**EXTRAIT FOURNI**:
Vu l'ordonnance de radiation du 31 mars 2014.
Vu la demande de réinscription au rôle du 10 avril 2014 et la réinscription effective au 7 juillet 2014.
Vu les conclusions développées oralement à l'audience du 4 mai 2015, par la SARL PRIN ET FILS qui demande principalement à la cour de :
- confirmer le jugement déféré en ce qu'il a débouté M. [H] de sa demande de rappel de salaire pour la somme de 10.121,76 € et des congés payés afférents, en ce qu'il l'a débouté de sa demande de rappel de prime d'ancienneté et en ce qu'il l'a débouté de sa demande de rappel de prime d'entretien,
- le réformer pour le surplus,
- débouter M. [H] de l'ensemble de ses demandes et prétentions,
- donner acte à la société PRIN ET FILS de ce qu'elle s'engage à régulariser la somme de 62,64 € nets correspondant à l'indemnité de petit-déjeuner,
- dire et juger que la prise d'acte de la rupture par M. [H] doit produire les effets d'une démission, en conséquence,
- condamner M. [H] au versement de la somme de 541 € au titre du préavis de démission non exécuté,
- le condamner au versement de la somme de 4.000 € au titre de l'article 700 du code de procédure civile, correspondant aux frais irrépétibles exposés tant en première instance qu'en cause d'appel, ainsi qu'aux entiers dépens.
Vu les conclusions développées oralement à l'audience du 4 mai 2015, par M. [L] [H] qui demande à la cour de :
- déclarer la société PRIN ET FILS recevable et mal fondée en son appel du jugement contradictoire en première instance du 5 juillet 2013 du Conseil des Prud'hommes de Bourg en Bresse,
- déclarer M. [L] [H] recevable en son appel incident,
- débouter la société PRIN ET FILS de l'ensemble de ses demandes, fins et conclusions,
- confirmer le jugement en ce qu'il a requalifié la démission de M. [L] [H] en un licenciement dépourvu de cause réelle et sérieuse,
- confirmer en outre le jugement en ce qu'il a condamné la société PRIN ET FILS à payer à M. [H] les sommes suivantes :
- 11.330 € au titre de la requalification en licenciement sans cause réelle et sérieuse,
- 3.122,65 € au titre de l'indemnité de licenciement,
- 330 € au titre des congés payés sous précédent employeur,
- 62,64 € au titre de la prime de petit déjeuner,
- 3.442,50 € au titre de la prime de non-accident,
- 344,25 € au titre des congés payés afférents,
- 3.965,34 € au titre de l'indemnité de préavis,
- 3.408,70 € au titre de rappel sur heures supplémentaires,
- 340,87 € au titre des congés payés afférents,
- 850 € au titre de l'article 700 du Code de procédure civile,
Le tout avec intérêts au taux légal capitalisés par année entière à compter de la signature de la lettre recommandée avec accusé de réception de convocation à l'audience de conciliation soit le 10 octobre 2012,
- ordonné à la SARL PRIN ET FILS de remettre à M. [L] [H] l'attestation Pôle Emploi et le certificat de travail rectifiés,
- condamné la SARL PRIN ET FILS aux entiers dépens,
- infirmer pour le surplus le jugement et statuant à nouveau, condamner la société PRIN ET FILS à payer à M. [H] les sommes suivantes :
- 10.121,76 € au titre de la cession du contrat de travail de l'employeur précédent,
- 2.250 € au titre de la prime d'ancienneté ;
- 5.000 € au titre des frais irrépétibles
Le tout avec intérêts au taux légal capitalisés par année entière à compter de la notification de la convocation à l'audience de conciliation,
- condamner la société PRIN ET FILS aux entiers dépens d'instance et d'appel.

**ENREGISTREMENTS DE DONNÉES**:
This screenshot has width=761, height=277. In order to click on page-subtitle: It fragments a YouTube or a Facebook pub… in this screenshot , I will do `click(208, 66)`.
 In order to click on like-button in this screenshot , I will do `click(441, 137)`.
...
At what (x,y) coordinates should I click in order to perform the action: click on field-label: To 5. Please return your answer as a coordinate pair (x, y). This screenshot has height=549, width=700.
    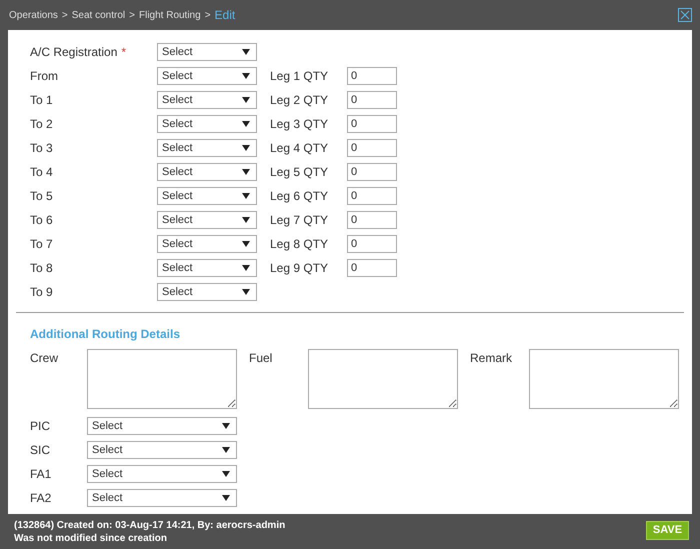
--
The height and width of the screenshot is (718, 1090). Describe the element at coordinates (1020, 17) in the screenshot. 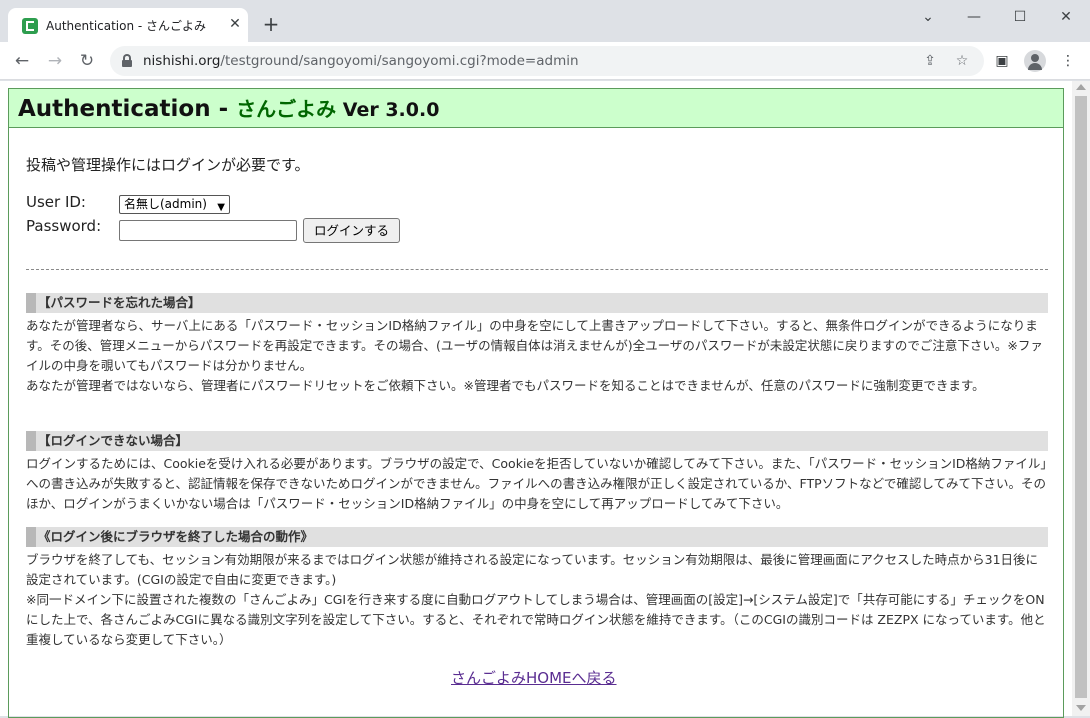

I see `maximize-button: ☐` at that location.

**TRAVAIL DEMANDÉ**:
1. Répondez à ces questions sur l'extrait fourni :
(a) De quelle date est l'ordonnance de radiation ?
(b) Quelle somme la société PRIN ET FILS s'engage-t-elle à régulariser pour l'indemnité de petit-déjeuner ?
(c) Quel conseil de prud'hommes a rendu le jugement du 5 juillet 2013 ?
2. Dans les enregistrements, présentez sous forme de liste numérotée les lignes situées entre celle qui contient "This screenshot has width=761, height=277." et celle qui contient "In order to click on like-button", ces deux lignes comprises. Laissez de côté les lignes vides.

**RÉPONSES PAR TÂCHE**:
1.
(a) Du 31 mars 2014.
(b) 62,64 € nets.
(c) Le Conseil des Prud'hommes de Bourg en Bresse.

2.
1. This screenshot has width=761, height=277. In order to click on page-subtitle: It fragments a YouTube or a Facebook pub… in this screenshot , I will do `click(208, 66)`.
2.  In order to click on like-button in this screenshot , I will do `click(441, 137)`.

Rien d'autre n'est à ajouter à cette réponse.